Le scandale des airbags Takata connaît de nouveaux rebondissements. Le gouvernement vient de prendre une nouvelle décision, celle de l’immobilisation de 800 000 véhicules supplémentaires en raison des risques de sécurité liés à ces dispositifs défectueux.
Cette mesure a été décidée suite à un énième décès en France causé par les airbags Takata, survenu à Reims le 11 juin. Une femme de 36 ans a perdu la vie après l’explosion de l’airbag de sa voiture. Elle était accompagnée d’une jeune fille de 13 ans, assise à l’arrière, qui a subi de légères blessures.
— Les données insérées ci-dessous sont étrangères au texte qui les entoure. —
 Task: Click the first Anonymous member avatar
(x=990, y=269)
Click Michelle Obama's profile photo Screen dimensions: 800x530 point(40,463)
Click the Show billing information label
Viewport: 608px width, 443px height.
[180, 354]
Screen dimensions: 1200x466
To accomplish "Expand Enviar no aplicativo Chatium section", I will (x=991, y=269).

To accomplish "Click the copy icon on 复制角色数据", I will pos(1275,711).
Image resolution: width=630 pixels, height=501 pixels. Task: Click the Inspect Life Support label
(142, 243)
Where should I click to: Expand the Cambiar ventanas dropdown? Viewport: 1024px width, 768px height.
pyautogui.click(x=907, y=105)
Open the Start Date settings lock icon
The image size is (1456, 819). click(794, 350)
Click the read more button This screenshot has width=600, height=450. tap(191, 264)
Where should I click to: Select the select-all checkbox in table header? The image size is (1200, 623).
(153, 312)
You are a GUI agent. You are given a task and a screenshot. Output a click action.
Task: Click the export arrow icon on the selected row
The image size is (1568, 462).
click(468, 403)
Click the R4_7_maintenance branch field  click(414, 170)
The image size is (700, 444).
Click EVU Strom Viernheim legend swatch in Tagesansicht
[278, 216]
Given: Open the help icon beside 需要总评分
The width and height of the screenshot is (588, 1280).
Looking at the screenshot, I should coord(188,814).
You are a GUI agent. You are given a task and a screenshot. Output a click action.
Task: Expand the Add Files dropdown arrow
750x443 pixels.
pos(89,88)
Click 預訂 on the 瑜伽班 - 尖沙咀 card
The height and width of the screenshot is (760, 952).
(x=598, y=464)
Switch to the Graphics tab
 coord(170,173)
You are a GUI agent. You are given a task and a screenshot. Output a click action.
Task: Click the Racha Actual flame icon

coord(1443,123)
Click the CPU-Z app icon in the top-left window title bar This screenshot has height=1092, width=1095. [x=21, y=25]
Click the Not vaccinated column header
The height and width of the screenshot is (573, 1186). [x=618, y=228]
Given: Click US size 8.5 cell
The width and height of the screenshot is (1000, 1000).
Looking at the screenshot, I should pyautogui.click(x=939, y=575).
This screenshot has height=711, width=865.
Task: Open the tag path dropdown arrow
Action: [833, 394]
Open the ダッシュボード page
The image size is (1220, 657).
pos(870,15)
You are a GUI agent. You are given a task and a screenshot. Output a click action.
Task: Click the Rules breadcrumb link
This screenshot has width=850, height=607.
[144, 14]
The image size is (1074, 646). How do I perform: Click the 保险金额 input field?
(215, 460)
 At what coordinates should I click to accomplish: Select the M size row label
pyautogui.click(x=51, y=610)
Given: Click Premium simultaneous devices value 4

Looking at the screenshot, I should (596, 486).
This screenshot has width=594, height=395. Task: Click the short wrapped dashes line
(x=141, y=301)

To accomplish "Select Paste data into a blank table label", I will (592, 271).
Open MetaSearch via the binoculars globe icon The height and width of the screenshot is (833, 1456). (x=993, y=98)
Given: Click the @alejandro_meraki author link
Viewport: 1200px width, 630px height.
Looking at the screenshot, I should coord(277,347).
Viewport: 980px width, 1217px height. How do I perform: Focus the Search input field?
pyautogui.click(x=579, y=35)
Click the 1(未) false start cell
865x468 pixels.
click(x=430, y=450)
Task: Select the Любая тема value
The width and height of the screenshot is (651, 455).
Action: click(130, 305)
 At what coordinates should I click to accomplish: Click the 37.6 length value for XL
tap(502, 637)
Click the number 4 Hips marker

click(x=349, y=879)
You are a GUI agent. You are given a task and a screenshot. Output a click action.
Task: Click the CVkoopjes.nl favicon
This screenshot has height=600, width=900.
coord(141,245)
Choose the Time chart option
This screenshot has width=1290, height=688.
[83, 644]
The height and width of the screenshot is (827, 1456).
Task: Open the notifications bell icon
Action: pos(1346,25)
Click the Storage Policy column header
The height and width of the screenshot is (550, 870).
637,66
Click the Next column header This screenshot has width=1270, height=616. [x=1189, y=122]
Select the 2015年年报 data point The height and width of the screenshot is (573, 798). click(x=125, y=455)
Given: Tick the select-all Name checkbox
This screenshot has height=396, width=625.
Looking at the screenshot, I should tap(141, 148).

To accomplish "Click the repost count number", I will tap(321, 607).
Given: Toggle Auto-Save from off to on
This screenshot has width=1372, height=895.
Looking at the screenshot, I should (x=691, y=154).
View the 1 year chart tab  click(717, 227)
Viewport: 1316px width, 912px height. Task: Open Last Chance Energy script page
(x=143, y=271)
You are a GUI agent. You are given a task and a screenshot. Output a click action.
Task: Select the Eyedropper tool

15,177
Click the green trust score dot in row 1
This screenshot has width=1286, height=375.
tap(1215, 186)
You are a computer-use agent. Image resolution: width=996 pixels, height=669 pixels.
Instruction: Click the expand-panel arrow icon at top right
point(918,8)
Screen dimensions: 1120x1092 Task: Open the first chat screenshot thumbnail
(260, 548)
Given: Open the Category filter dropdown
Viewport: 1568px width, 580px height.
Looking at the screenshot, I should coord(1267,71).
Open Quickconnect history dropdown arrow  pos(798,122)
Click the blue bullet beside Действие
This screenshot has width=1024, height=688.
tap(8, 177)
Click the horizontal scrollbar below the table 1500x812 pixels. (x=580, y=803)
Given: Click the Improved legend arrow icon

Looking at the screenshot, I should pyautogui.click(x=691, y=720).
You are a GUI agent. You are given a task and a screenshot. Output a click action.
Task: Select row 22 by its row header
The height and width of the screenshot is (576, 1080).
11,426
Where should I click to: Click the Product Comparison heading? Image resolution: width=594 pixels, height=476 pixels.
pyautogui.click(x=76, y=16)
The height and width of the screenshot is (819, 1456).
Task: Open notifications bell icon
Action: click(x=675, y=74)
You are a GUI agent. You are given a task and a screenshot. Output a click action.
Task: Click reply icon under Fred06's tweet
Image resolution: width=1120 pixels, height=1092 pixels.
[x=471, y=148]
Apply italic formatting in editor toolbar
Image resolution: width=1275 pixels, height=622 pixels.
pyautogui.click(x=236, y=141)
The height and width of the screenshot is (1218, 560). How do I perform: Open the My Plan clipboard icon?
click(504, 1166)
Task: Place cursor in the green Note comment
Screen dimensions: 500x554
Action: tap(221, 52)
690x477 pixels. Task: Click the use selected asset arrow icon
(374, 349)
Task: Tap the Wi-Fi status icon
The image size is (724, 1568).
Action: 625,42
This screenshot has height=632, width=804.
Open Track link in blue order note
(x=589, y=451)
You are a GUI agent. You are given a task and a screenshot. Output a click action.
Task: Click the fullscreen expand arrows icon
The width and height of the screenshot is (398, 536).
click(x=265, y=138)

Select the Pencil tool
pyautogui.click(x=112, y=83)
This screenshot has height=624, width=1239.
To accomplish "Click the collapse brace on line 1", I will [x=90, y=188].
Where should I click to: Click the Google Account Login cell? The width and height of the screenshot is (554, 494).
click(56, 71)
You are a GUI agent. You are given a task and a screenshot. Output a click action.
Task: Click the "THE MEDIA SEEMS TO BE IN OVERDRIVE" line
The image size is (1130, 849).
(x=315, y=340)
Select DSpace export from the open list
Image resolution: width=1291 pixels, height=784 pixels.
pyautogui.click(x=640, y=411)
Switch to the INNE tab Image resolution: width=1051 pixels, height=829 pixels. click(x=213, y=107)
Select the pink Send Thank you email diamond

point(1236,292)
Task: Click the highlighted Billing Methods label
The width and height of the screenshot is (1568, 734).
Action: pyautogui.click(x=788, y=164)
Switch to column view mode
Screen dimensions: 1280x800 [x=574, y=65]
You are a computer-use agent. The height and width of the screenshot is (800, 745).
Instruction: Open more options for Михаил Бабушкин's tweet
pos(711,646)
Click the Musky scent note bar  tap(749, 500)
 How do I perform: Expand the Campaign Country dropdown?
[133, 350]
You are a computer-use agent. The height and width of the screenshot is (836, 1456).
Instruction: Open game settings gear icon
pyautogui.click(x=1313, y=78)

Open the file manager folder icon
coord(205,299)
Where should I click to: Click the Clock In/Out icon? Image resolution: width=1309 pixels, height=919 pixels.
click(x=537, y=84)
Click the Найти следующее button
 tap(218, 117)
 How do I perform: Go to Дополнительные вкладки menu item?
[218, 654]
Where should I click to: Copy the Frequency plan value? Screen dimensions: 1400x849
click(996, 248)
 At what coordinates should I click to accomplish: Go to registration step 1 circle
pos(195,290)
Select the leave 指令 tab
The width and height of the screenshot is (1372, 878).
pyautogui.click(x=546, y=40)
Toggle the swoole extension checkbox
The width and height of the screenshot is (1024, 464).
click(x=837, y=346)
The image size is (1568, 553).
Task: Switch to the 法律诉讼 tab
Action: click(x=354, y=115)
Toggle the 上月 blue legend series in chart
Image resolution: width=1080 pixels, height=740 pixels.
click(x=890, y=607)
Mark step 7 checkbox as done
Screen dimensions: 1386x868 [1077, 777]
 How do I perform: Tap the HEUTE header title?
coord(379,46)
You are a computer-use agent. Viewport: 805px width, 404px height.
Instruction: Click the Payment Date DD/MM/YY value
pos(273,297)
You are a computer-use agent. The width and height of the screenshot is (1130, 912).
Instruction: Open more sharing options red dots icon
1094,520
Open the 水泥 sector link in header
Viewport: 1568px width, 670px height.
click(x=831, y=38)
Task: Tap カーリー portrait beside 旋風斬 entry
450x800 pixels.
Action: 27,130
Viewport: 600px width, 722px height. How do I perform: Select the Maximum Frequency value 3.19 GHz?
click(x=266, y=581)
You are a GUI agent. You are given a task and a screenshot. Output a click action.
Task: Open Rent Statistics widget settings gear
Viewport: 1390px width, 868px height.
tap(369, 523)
Cet incident rappelle les dangers importants de ces airbags, qui, depuis 2014, ont ôté la vie à 18 automobilistes, parmi lesquels 16 décès et 25 blessés ont été enregistrés en Outre-mer. Rappelons que ces équipements contiennent un gaz qui, à l’usure, peut exploser à tout moment. Le risque augmente particulièrement dans les régions humides et chaudes, ce gaz étant sensible à la chaleur. L’explosion peut provoquer des dégâts importants, notamment la projection de fragments sur le conducteur et les passagers.
Par conséquent, le gouvernement a rappelé 800 000 véhicules supplémentaires, principalement en Outre-mer et en Corse, avec une interdiction de circulation. Le nombre de voitures rappelées avec un « stop drive » atteint alors 1,7 million en France.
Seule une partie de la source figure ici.